* start PAGE EXCERPT *
For the small number of people who are not totally sick of #minimumwage threads, let me walk you through some of the @UW team's findings for #Seattle now that they've cleared peer review (conditionally accepted, AEJ:EP).

A lot of them are packed into this one picture.
This isn't the analysis that used Synthetic Seattle and counted up the number of jobs paying under some threshold, except it couldn't count jobs at multi-location firms.

This is a longitudinal analysis of individual workers working for low pay in Washington as of early 2015.
We follow these workers and tally up all their jobs, hours, and earnings. Multiple jobs? They all count. Switch to a multi-location employer? That jobs and its hours and earnings count.

We difference their experiences 2x: from workers elsewhere in WA & earlier cohort.
In studying aggregate trends in Seattle using a hourly wage threshold, we risked overstating negative employment effects due to the "Seattle boom."

With the longitudinal analysis, the bias would go the other way: the Seattle boom should be pushing wages & employment up.
OK, so what do the data show? As the minimum wage rose from $9.47 to as much as $13 (that's 34%) between early 2015 and early 2016:
- Hourly wages went up gradually, ending at +15%
- P(unemployment) for these workers was unaffected.
- Hours declined 3-5%
- Pay went up 5-9%.
Our team benefited from access to statewide administrative data on hours worked. WA is one of only 4 states that collects that information.

Why is the action on the hours margin and not headcount employment? Bear in mind that most of this employment is part-time or seasonal.
From the employer's perspective, headcount = the maximum number of people you can have working at any one time. When you're at your busiest.

A higher minimum wage, rather than change that number, appears to affect how you want to staff your business when it's not busy.
* end PAGE EXCERPT *
* start DATASET SECTION *
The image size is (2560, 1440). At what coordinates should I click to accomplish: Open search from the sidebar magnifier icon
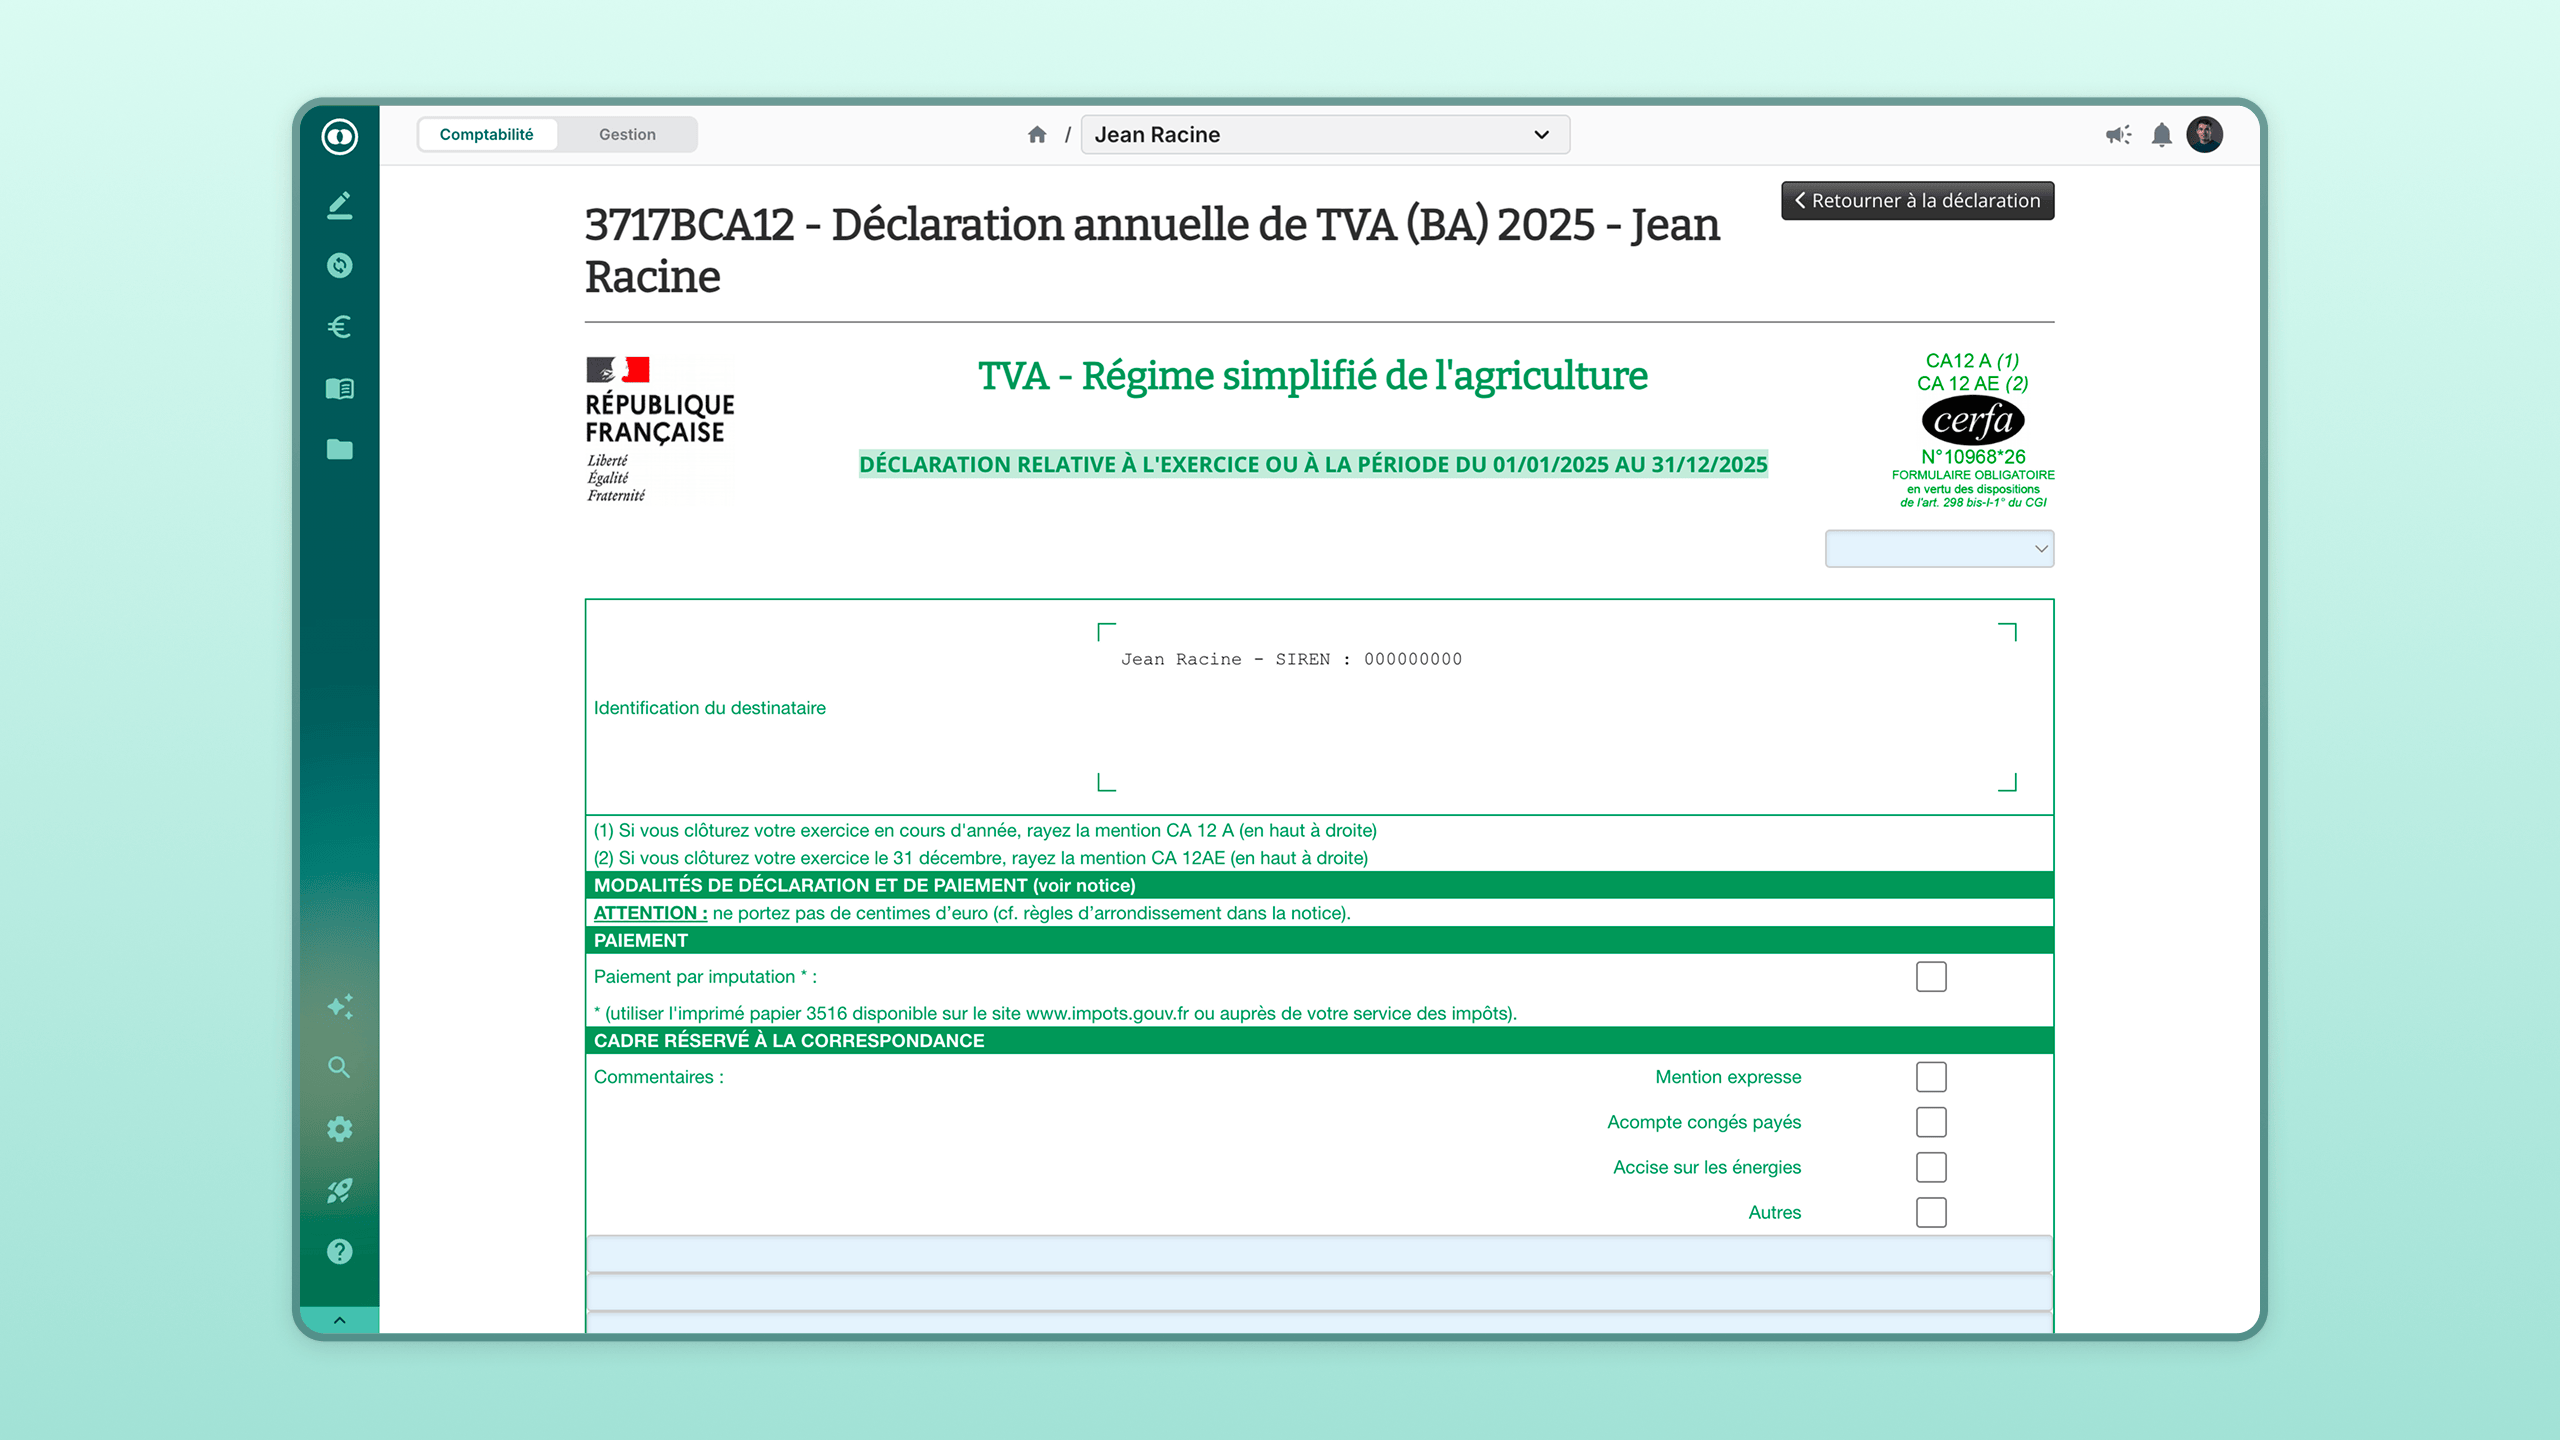pyautogui.click(x=340, y=1068)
* end DATASET SECTION *
TASK GOAL | Reproduce the Seattle minimum wage thread from "- Hours declined" to "collects that information.", keeping every word unchanged. You won't need the listing.

EXERCISE RESULT |
- Hours declined 3-5%
- Pay went up 5-9%.
Our team benefited from access to statewide administrative data on hours worked. WA is one of only 4 states that collects that information.